§ **Dataset extract**:
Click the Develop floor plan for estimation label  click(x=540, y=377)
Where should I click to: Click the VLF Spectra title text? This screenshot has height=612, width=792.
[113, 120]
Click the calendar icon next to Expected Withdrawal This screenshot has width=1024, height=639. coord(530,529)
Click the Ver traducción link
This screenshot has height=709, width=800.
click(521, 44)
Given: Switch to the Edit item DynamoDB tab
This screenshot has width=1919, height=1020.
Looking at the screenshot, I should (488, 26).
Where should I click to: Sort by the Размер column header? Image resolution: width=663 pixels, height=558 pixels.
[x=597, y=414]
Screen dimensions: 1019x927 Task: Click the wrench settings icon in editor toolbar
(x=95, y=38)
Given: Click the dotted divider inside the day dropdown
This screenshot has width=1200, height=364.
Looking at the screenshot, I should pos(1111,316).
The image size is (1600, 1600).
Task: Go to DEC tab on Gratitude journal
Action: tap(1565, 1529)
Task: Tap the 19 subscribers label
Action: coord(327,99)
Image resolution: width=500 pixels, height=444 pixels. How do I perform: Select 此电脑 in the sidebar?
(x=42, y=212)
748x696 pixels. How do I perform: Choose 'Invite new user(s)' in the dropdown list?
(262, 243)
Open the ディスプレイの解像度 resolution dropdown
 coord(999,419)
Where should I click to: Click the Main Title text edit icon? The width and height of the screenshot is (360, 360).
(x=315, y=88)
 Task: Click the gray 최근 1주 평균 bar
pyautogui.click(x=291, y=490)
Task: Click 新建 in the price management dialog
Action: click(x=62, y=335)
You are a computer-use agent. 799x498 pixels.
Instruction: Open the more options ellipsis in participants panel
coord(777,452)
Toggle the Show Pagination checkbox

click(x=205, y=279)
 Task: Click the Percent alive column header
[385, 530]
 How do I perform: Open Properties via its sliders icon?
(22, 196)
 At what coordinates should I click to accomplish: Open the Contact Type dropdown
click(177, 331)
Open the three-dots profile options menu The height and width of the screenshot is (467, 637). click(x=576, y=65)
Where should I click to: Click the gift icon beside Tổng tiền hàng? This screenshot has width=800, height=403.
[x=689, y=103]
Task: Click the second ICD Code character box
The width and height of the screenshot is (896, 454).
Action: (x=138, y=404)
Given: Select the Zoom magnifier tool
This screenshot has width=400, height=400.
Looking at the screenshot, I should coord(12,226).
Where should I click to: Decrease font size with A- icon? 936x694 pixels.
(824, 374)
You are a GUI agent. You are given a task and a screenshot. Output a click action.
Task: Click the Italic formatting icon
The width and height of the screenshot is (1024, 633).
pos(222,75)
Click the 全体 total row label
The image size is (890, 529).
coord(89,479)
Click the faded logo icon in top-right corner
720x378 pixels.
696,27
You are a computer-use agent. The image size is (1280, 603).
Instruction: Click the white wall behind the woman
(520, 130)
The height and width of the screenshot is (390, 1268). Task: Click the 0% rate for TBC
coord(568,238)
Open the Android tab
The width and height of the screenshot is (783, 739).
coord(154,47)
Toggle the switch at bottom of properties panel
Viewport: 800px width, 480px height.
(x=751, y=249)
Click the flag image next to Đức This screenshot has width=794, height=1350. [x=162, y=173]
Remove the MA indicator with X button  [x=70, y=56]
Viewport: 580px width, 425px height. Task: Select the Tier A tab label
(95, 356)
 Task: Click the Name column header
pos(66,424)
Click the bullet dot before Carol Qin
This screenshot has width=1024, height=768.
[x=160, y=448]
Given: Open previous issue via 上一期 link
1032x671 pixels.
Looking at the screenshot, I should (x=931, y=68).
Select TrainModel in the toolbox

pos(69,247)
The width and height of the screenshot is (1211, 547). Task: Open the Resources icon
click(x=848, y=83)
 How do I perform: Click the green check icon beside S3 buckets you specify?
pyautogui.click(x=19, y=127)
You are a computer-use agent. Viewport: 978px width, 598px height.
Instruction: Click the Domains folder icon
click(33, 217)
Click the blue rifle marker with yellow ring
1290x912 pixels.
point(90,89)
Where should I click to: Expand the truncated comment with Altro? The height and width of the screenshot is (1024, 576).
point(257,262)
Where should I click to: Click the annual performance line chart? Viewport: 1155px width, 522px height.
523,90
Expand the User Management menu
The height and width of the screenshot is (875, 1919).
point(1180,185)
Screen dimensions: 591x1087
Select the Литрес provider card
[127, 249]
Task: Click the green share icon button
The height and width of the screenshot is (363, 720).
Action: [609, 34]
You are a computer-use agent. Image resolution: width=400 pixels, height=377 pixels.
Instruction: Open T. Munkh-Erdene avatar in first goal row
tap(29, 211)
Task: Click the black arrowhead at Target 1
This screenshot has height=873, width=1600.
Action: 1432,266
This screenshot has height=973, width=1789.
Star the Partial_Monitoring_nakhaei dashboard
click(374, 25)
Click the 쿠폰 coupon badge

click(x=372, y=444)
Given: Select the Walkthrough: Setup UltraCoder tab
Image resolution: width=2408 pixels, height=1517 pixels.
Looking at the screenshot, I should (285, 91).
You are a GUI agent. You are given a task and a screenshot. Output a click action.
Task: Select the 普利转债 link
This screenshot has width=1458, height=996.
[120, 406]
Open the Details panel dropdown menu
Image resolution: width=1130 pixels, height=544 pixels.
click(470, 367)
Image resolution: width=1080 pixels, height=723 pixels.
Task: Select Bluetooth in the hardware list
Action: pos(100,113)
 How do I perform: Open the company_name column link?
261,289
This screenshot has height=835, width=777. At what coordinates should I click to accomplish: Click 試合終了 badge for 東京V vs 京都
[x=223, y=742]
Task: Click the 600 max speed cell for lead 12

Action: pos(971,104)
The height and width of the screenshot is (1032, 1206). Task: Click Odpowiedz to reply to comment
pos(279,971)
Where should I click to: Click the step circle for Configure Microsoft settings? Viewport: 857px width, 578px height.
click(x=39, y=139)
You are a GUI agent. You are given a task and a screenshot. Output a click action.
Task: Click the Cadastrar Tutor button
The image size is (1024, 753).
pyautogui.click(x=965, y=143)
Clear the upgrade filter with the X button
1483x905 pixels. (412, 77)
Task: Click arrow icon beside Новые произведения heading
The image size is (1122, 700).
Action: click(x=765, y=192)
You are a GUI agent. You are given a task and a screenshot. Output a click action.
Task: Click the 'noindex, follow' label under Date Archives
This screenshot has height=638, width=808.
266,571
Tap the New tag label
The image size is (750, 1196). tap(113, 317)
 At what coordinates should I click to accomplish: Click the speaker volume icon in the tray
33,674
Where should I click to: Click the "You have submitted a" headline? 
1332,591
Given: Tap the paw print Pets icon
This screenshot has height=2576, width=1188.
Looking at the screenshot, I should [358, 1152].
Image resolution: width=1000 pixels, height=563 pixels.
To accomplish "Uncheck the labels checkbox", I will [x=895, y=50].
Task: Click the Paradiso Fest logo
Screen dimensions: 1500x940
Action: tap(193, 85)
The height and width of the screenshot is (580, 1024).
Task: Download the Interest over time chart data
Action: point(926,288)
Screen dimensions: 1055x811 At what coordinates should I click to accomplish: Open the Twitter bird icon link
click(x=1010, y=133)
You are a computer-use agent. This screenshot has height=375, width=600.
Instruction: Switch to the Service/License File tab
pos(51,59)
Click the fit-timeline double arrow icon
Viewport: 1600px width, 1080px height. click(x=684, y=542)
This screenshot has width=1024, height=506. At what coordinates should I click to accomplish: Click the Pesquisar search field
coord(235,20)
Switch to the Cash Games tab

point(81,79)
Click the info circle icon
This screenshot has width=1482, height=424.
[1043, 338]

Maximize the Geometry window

§ **Exercise prompt**:
Transcribe the records above exactly as they appear.

§ **The completed task**:
Click the Develop floor plan for estimation label  click(x=540, y=377)
Where should I click to: Click the VLF Spectra title text? This screenshot has height=612, width=792.
[113, 120]
Click the calendar icon next to Expected Withdrawal This screenshot has width=1024, height=639. coord(530,529)
Click the Ver traducción link
This screenshot has height=709, width=800.
click(521, 44)
Given: Switch to the Edit item DynamoDB tab
This screenshot has width=1919, height=1020.
Looking at the screenshot, I should (488, 26).
Where should I click to: Sort by the Размер column header? Image resolution: width=663 pixels, height=558 pixels.
[x=597, y=414]
Screen dimensions: 1019x927 Task: Click the wrench settings icon in editor toolbar
(x=95, y=38)
Given: Click the dotted divider inside the day dropdown
This screenshot has width=1200, height=364.
Looking at the screenshot, I should pos(1111,316).
The image size is (1600, 1600).
Task: Go to DEC tab on Gratitude journal
Action: tap(1565, 1529)
Task: Tap the 19 subscribers label
Action: coord(327,99)
Image resolution: width=500 pixels, height=444 pixels. How do I perform: Select 此电脑 in the sidebar?
(x=42, y=212)
748x696 pixels. How do I perform: Choose 'Invite new user(s)' in the dropdown list?
(262, 243)
Open the ディスプレイの解像度 resolution dropdown
 coord(999,419)
Where should I click to: Click the Main Title text edit icon? The width and height of the screenshot is (360, 360).
(x=315, y=88)
 Task: Click the gray 최근 1주 평균 bar
pyautogui.click(x=291, y=490)
Task: Click 新建 in the price management dialog
Action: click(x=62, y=335)
You are a computer-use agent. 799x498 pixels.
Instruction: Open the more options ellipsis in participants panel
coord(777,452)
Toggle the Show Pagination checkbox

click(x=205, y=279)
 Task: Click the Percent alive column header
[385, 530]
 How do I perform: Open Properties via its sliders icon?
(22, 196)
 At what coordinates should I click to accomplish: Open the Contact Type dropdown
click(177, 331)
Open the three-dots profile options menu The height and width of the screenshot is (467, 637). click(x=576, y=65)
Where should I click to: Click the gift icon beside Tổng tiền hàng? This screenshot has width=800, height=403.
[x=689, y=103]
Task: Click the second ICD Code character box
The width and height of the screenshot is (896, 454).
Action: (x=138, y=404)
Given: Select the Zoom magnifier tool
This screenshot has width=400, height=400.
Looking at the screenshot, I should coord(12,226).
Where should I click to: Decrease font size with A- icon? 936x694 pixels.
(824, 374)
You are a GUI agent. You are given a task and a screenshot. Output a click action.
Task: Click the Italic formatting icon
The width and height of the screenshot is (1024, 633).
pos(222,75)
Click the 全体 total row label
The image size is (890, 529).
coord(89,479)
Click the faded logo icon in top-right corner
720x378 pixels.
696,27
You are a computer-use agent. The image size is (1280, 603).
Instruction: Click the white wall behind the woman
(520, 130)
The height and width of the screenshot is (390, 1268). Task: Click the 0% rate for TBC
coord(568,238)
Open the Android tab
The width and height of the screenshot is (783, 739).
coord(154,47)
Toggle the switch at bottom of properties panel
Viewport: 800px width, 480px height.
(x=751, y=249)
Click the flag image next to Đức This screenshot has width=794, height=1350. [x=162, y=173]
Remove the MA indicator with X button  [x=70, y=56]
Viewport: 580px width, 425px height. Task: Select the Tier A tab label
(95, 356)
 Task: Click the Name column header
pos(66,424)
Click the bullet dot before Carol Qin
This screenshot has width=1024, height=768.
[x=160, y=448]
Given: Open previous issue via 上一期 link
1032x671 pixels.
Looking at the screenshot, I should (x=931, y=68).
Select TrainModel in the toolbox

pos(69,247)
The width and height of the screenshot is (1211, 547). Task: Open the Resources icon
click(x=848, y=83)
 How do I perform: Click the green check icon beside S3 buckets you specify?
pyautogui.click(x=19, y=127)
You are a computer-use agent. Viewport: 978px width, 598px height.
Instruction: Click the Domains folder icon
click(33, 217)
Click the blue rifle marker with yellow ring
1290x912 pixels.
point(90,89)
Where should I click to: Expand the truncated comment with Altro? The height and width of the screenshot is (1024, 576).
point(257,262)
Where should I click to: Click the annual performance line chart? Viewport: 1155px width, 522px height.
523,90
Expand the User Management menu
The height and width of the screenshot is (875, 1919).
point(1180,185)
Screen dimensions: 591x1087
Select the Литрес provider card
[127, 249]
Task: Click the green share icon button
The height and width of the screenshot is (363, 720).
Action: [609, 34]
You are a computer-use agent. Image resolution: width=400 pixels, height=377 pixels.
Instruction: Open T. Munkh-Erdene avatar in first goal row
tap(29, 211)
Task: Click the black arrowhead at Target 1
This screenshot has height=873, width=1600.
Action: 1432,266
This screenshot has height=973, width=1789.
Star the Partial_Monitoring_nakhaei dashboard
click(374, 25)
Click the 쿠폰 coupon badge

click(x=372, y=444)
Given: Select the Walkthrough: Setup UltraCoder tab
Image resolution: width=2408 pixels, height=1517 pixels.
Looking at the screenshot, I should (285, 91).
You are a GUI agent. You are given a task and a screenshot. Output a click action.
Task: Select the 普利转债 link
This screenshot has width=1458, height=996.
[120, 406]
Open the Details panel dropdown menu
Image resolution: width=1130 pixels, height=544 pixels.
click(470, 367)
Image resolution: width=1080 pixels, height=723 pixels.
Task: Select Bluetooth in the hardware list
Action: pos(100,113)
 How do I perform: Open the company_name column link?
261,289
This screenshot has height=835, width=777. At what coordinates should I click to accomplish: Click 試合終了 badge for 東京V vs 京都
[x=223, y=742]
Task: Click the 600 max speed cell for lead 12

Action: pos(971,104)
The height and width of the screenshot is (1032, 1206). Task: Click Odpowiedz to reply to comment
pos(279,971)
Where should I click to: Click the step circle for Configure Microsoft settings? Viewport: 857px width, 578px height.
click(x=39, y=139)
You are a GUI agent. You are given a task and a screenshot. Output a click action.
Task: Click the Cadastrar Tutor button
The image size is (1024, 753).
pyautogui.click(x=965, y=143)
Clear the upgrade filter with the X button
1483x905 pixels. (412, 77)
Task: Click arrow icon beside Новые произведения heading
The image size is (1122, 700).
Action: click(x=765, y=192)
You are a GUI agent. You are given a task and a screenshot. Output a click action.
Task: Click the 'noindex, follow' label under Date Archives
This screenshot has height=638, width=808.
266,571
Tap the New tag label
The image size is (750, 1196). tap(113, 317)
 At what coordinates should I click to accomplish: Click the speaker volume icon in the tray
33,674
Where should I click to: Click the "You have submitted a" headline? 
1332,591
Given: Tap the paw print Pets icon
This screenshot has height=2576, width=1188.
Looking at the screenshot, I should [358, 1152].
Image resolution: width=1000 pixels, height=563 pixels.
To accomplish "Uncheck the labels checkbox", I will [x=895, y=50].
Task: Click the Paradiso Fest logo
Screen dimensions: 1500x940
Action: tap(193, 85)
The height and width of the screenshot is (580, 1024).
Task: Download the Interest over time chart data
Action: point(926,288)
Screen dimensions: 1055x811 At what coordinates should I click to accomplish: Open the Twitter bird icon link
click(x=1010, y=133)
You are a computer-use agent. This screenshot has height=375, width=600.
Instruction: Switch to the Service/License File tab
pos(51,59)
Click the fit-timeline double arrow icon
Viewport: 1600px width, 1080px height. click(x=684, y=542)
This screenshot has width=1024, height=506. At what coordinates should I click to accomplish: Click the Pesquisar search field
coord(235,20)
Switch to the Cash Games tab

point(81,79)
Click the info circle icon
This screenshot has width=1482, height=424.
[1043, 338]

Maximize the Geometry window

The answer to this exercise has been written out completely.